Considérant que Mme A...poursuit la réparation des préjudices qu'elle aurait subis à la suite de la résiliation de la convention qui l'aurait liée à la société ASF et qui aurait porté sur l'implantation sur une aire de repos d'une oeuvre monumentale à la réalisation de laquelle la société concessionnaire était tenue de consacrer une part du coût des travaux, et qui présentait un lien direct avec la construction de l'autoroute ; que le litige ressortit dès lors à la compétence de la juridiction administrative ;

Considérant qu'il n'y a pas lieu, dans les circonstances de l'espèce, de faire droit aux conclusions présentées par la société ASF au titre des dispositions de l'article 75 de la loi du 10 juillet 1991 ; 

DECIDE :
Article 1er : La juridiction de l'ordre administratif est compétente pour connaître du litige opposant Mme A...à la société des Autoroutes du Sud de la France.

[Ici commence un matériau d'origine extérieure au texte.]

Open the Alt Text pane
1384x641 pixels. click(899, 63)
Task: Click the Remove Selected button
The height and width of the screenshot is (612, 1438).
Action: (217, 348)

Article 2 : L'arrêt de la cour administrative d'appel de Paris du 21 octobre 2014 est déclaré nul et non avenu. La cause et les parties sont renvoyées devant cette cour.
Article 3 : Les conclusions de la société ASF présentées sur le fondement de l'article 75 de la loi du 10 juillet 1991 sont rejetées.
Article 4 : La présente décision sera notifiée à MmeA..., à la société des Autoroutes du Sud de la France et au garde des sceaux, ministre de la justice.